Fue despedido sin causa tras 48 años de trabajo: deberán pagarle $100 millones
El empleado con jerárquico fue despedido sin justificación ni pago correspondiente, tras casi 48 años de servicio en la empresa.
Por Redacción 0223
PARA 0223
El Correo Oficial de la República Argentina S.A. fue condenado a abonar una indemnización cercana a los $100 millones a un empleado jerárquico despedido en 2018 sin justificación ni pago correspondiente, tras casi 48 años de servicio en la empresa.
La Cámara Federal de Resistencia ratificó la sentencia de primera instancia y concluyó que la empresa estatal no logró demostrar la supuesta “pérdida de confianza” que había invocado como causa del despido.
En diciembre de 2018, el Correo Oficial rescindió el contrato laboral de T. A., quien se desempeñaba como jefe de Oficina en la sucursal de Pirané, Formosa, y había ingresado en 1971. La empresa justificó la medida alegando que el trabajador había cerrado unilateralmente la oficina los días 18 y 19 de abril de 2018, obstaculizando una auditoría y cometiendo una falta grave.
El empleado negó haber incurrido en incumplimientos y cuestionó la tardanza en la notificación formal del despido, que se produjo meses después del incidente ocurrido en abril. El juzgado federal 1 de Formosa aceptó el reclamo del trabajador debido a la inacción procesal de la empresa, declarando caducidad de las pruebas presentadas por esta por negligencia en la gestión judicial.
Al revisar la apelación, la jueza Rocío Alcalá, con el apoyo de Enrique Bosch, destacó que la sanción carecía de sustento legal, recordando que corresponde al empleador probar de manera fehaciente los hechos que justifiquen un despido.

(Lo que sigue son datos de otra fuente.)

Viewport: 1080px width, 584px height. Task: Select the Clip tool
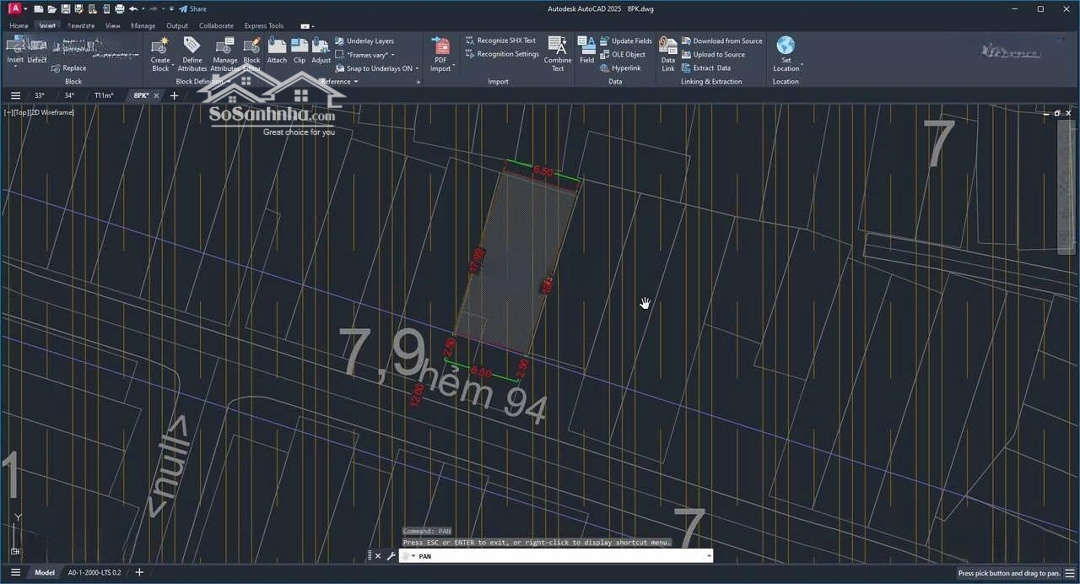(299, 46)
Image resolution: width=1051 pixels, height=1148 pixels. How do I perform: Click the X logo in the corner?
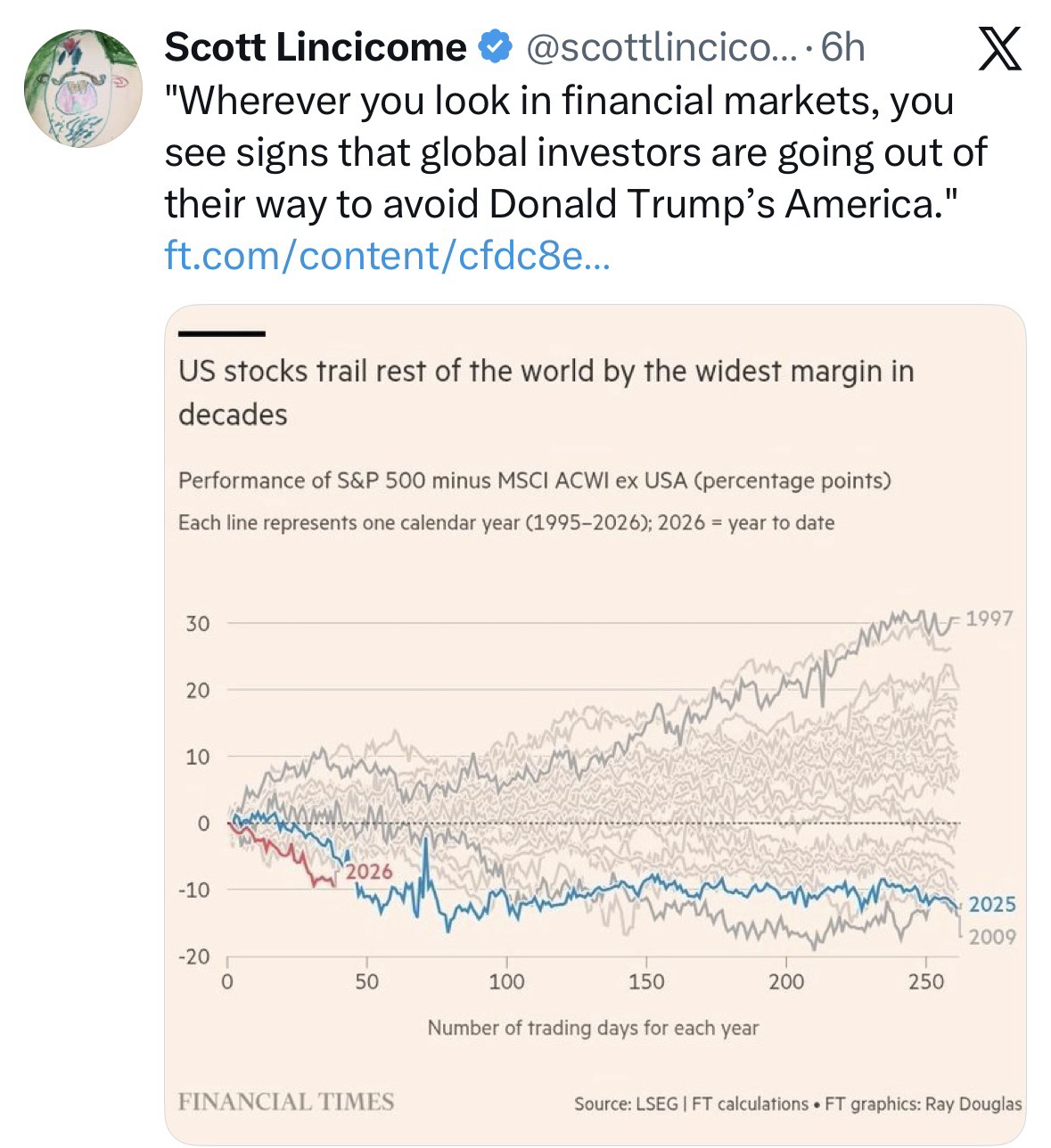[999, 50]
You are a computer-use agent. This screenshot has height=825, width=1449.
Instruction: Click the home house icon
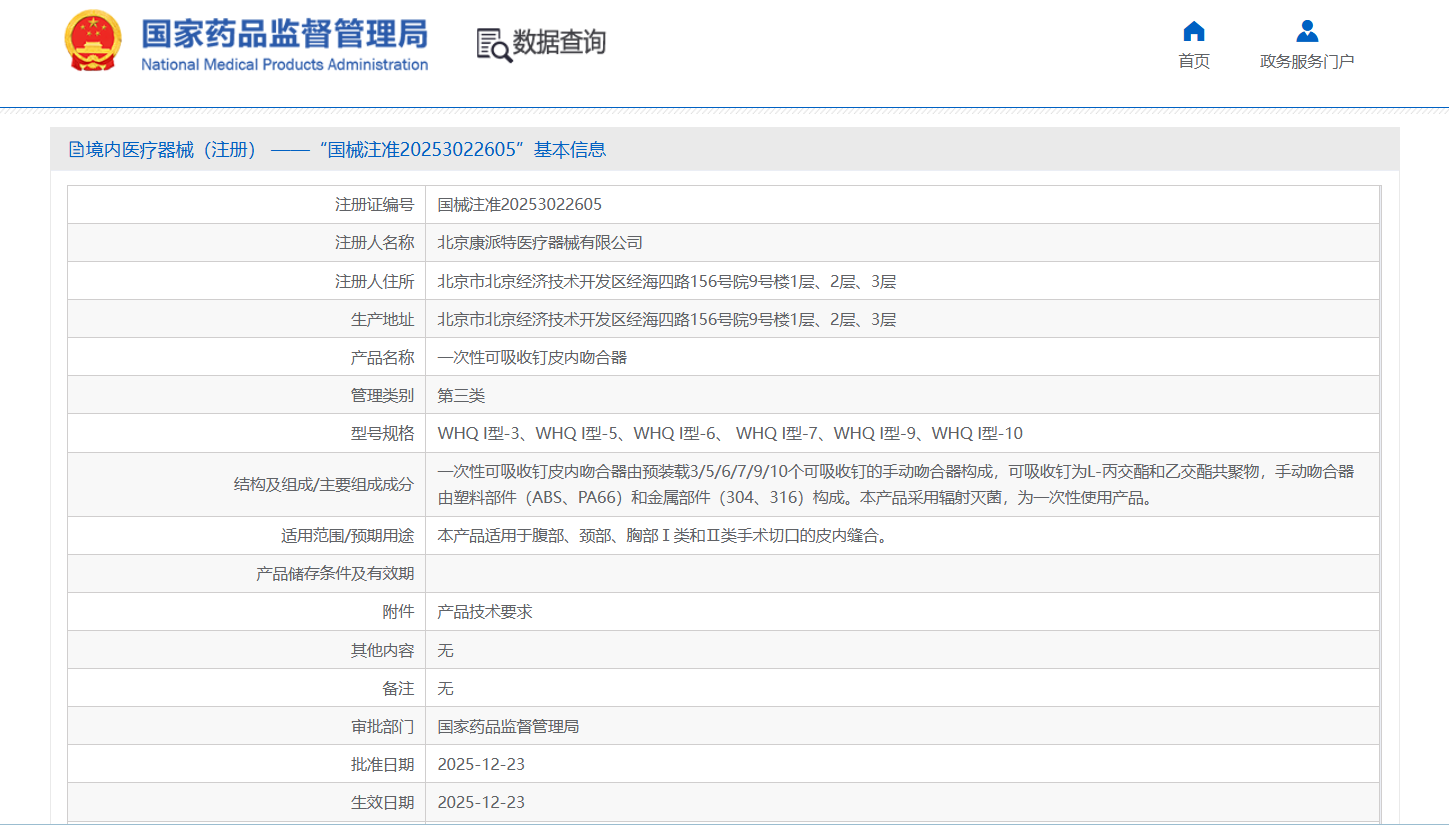pyautogui.click(x=1193, y=31)
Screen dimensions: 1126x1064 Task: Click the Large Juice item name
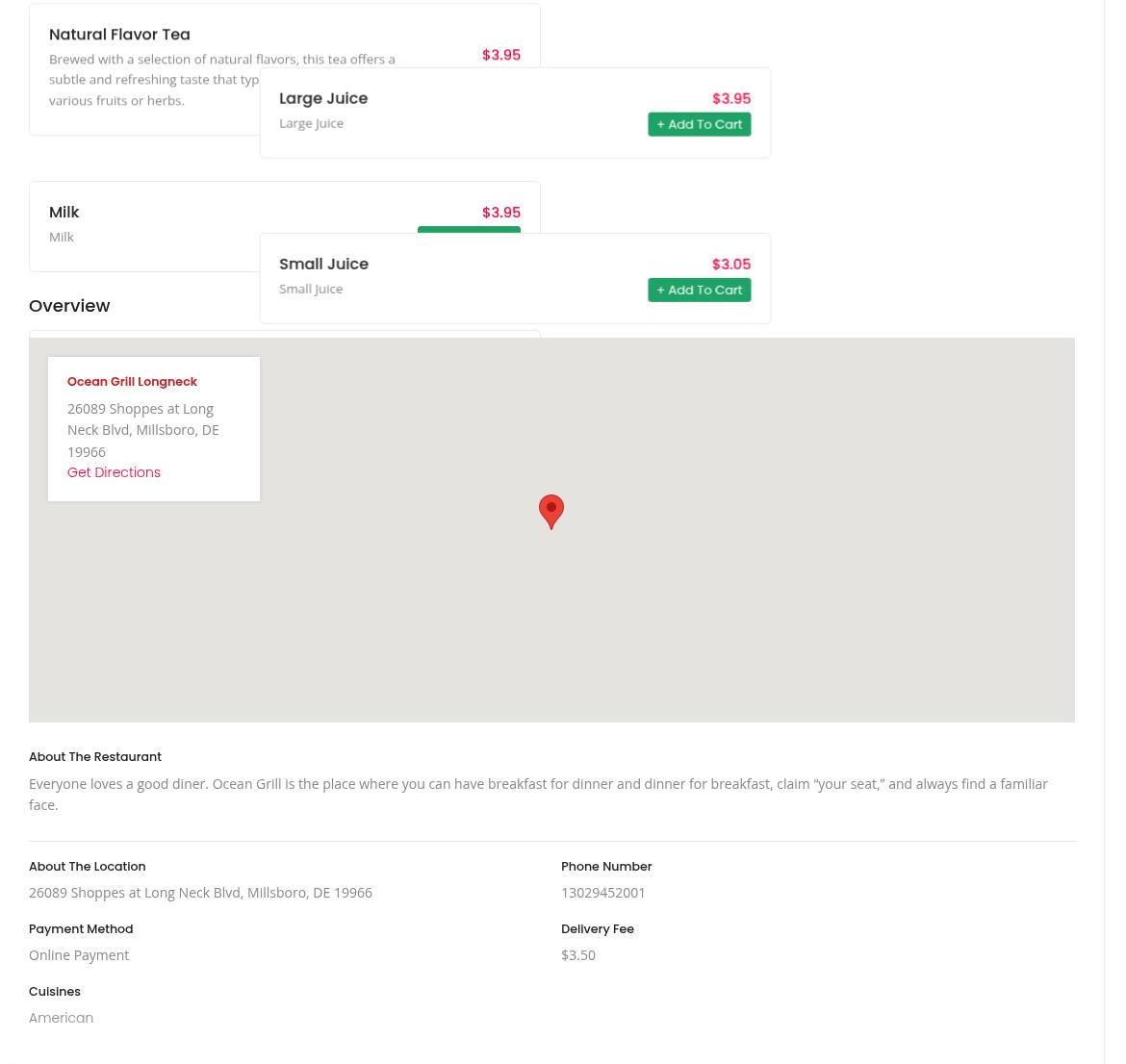[323, 98]
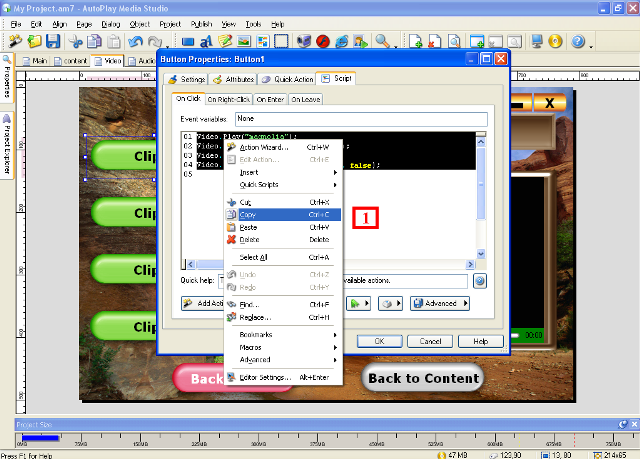The height and width of the screenshot is (459, 640).
Task: Click the Undo arrow in main toolbar
Action: [x=135, y=41]
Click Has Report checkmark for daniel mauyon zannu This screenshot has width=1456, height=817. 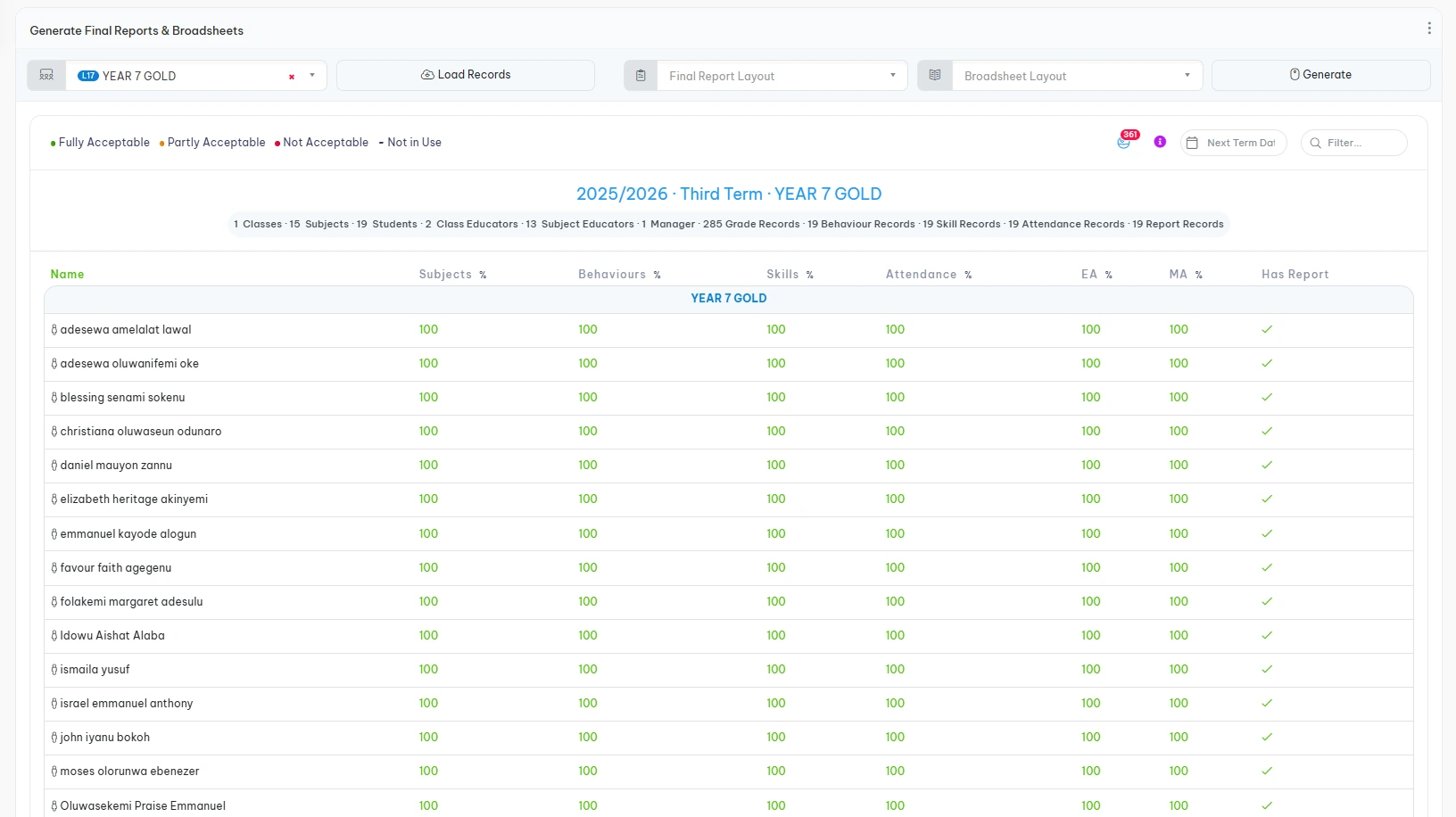[1267, 466]
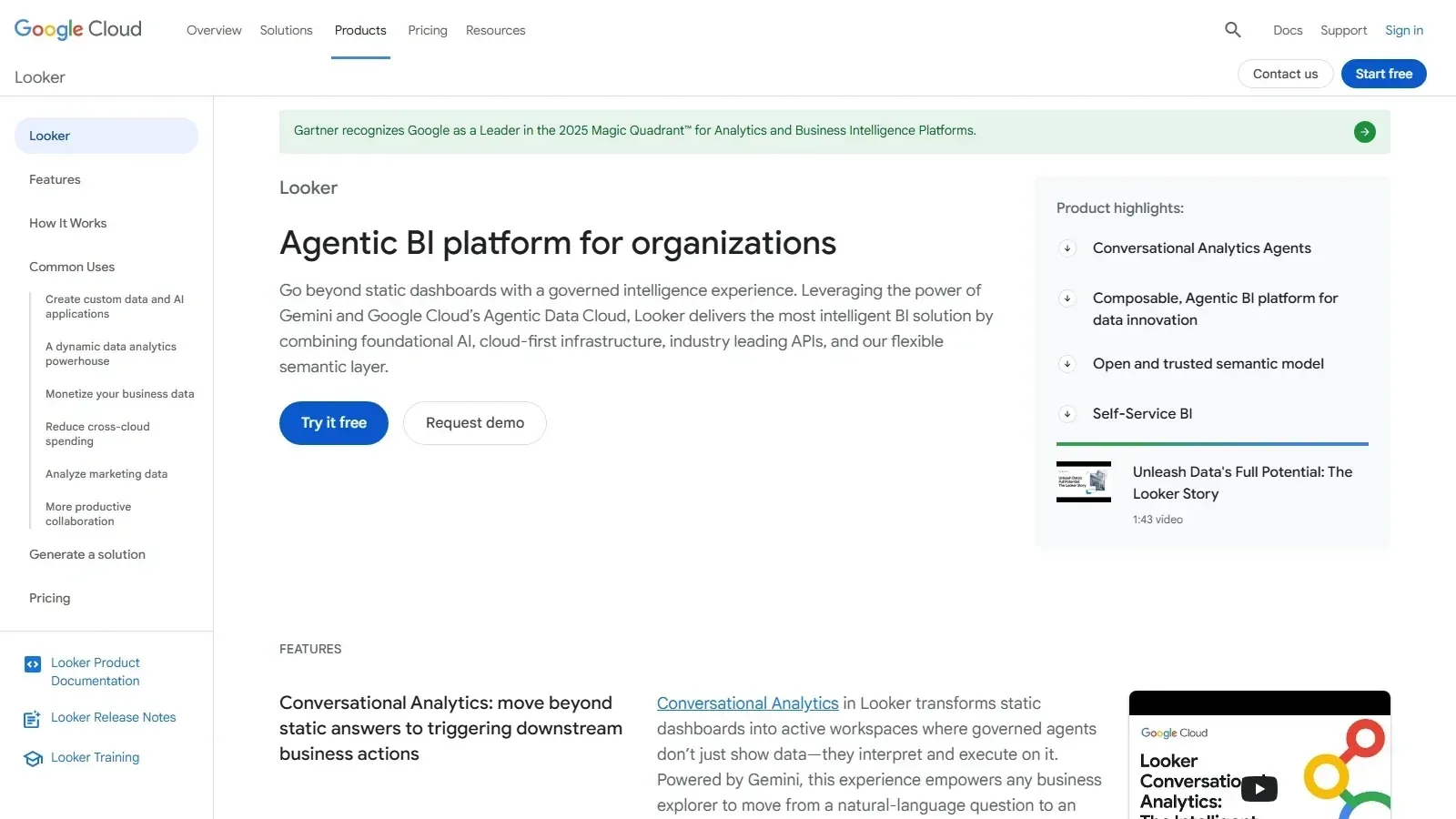Select Features in the left sidebar
This screenshot has width=1456, height=819.
[55, 179]
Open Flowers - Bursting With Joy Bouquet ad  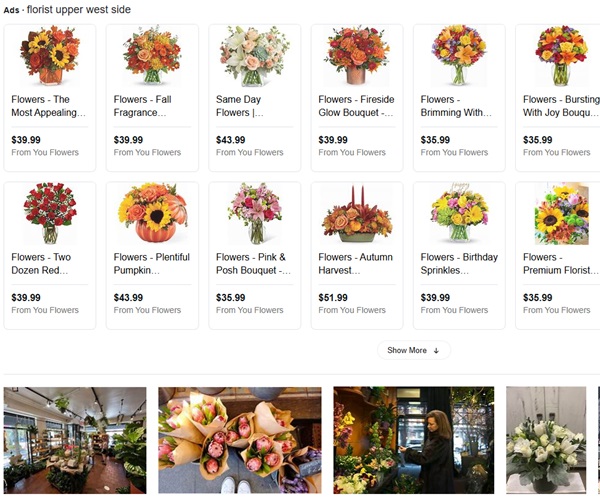(x=561, y=106)
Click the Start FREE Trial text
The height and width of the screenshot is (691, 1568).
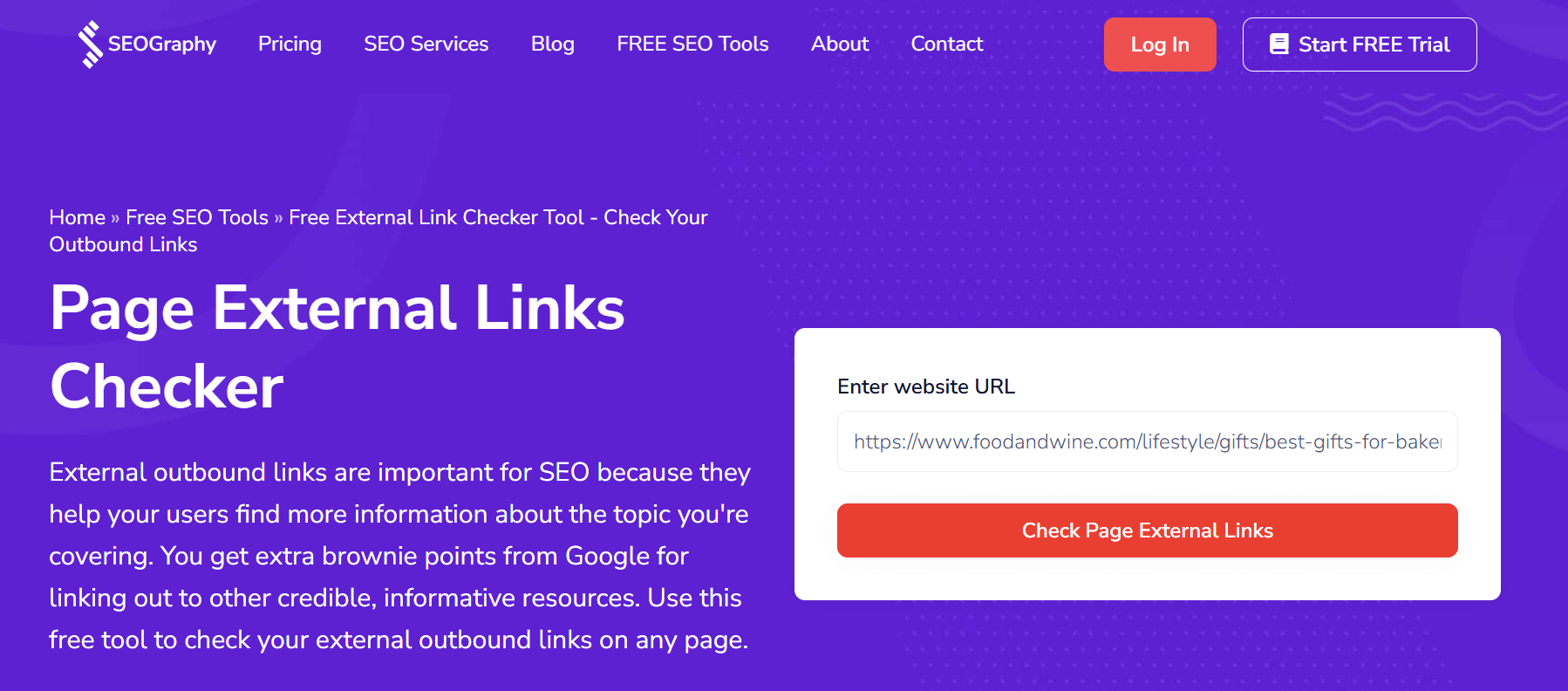point(1374,44)
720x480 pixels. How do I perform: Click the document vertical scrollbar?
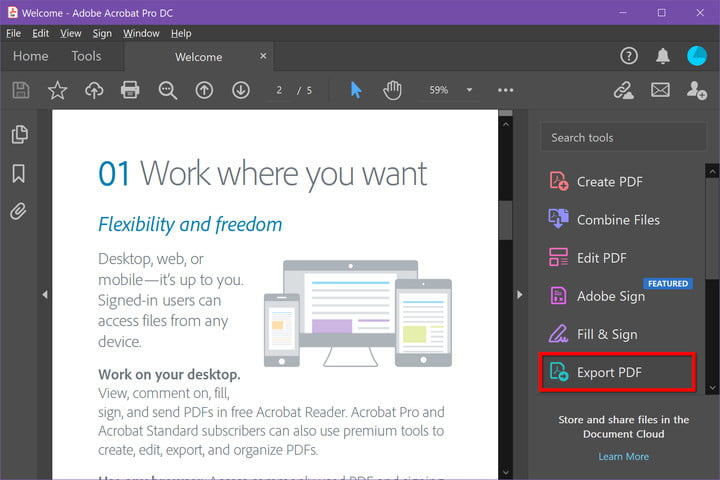point(506,220)
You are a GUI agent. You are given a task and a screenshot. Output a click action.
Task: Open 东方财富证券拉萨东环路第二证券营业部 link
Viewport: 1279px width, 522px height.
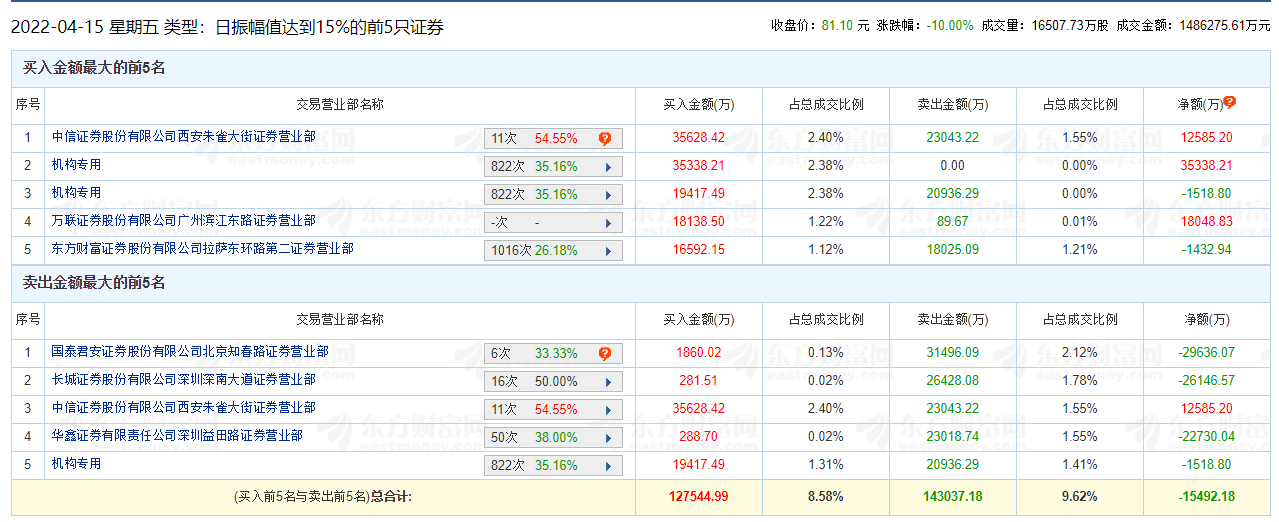[202, 248]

La defensa del Correo intentó ampararse en normativas internas que, según ellos, eximían de recabar pruebas adicionales por la jerarquía del empleado. Sin embargo, la Cámara rechazó este argumento al señalar que “si bien es cierto que las tareas de supervisión y fiscalización exigen del dependiente un comportamiento superior al del común de los empleados, ello no libera a la empresa de la carga de probar los hechos imputados como causa de despido”.
El fallo profundizó en el concepto jurídico de “pérdida de confianza”, aclarando que esta no puede ser una justificación subjetiva ni arbitraria del empleador.
Al no existir actas notariales, testimonios válidos ni registros institucionales que acreditaran que T. A. cerró la sucursal de manera ilegítima, la Cámara determinó que el despido debe considerarse incausado, activando automáticamente el derecho del trabajador a recibir las indemnizaciones legales correspondientes.
Dado que el reclamo inicial presentado por el trabajador en 2020 ascendía a $5.908.129,09, la acumulación de intereses durante casi ocho años de litigio judicial elevará la cifra final a cerca de $100 millones.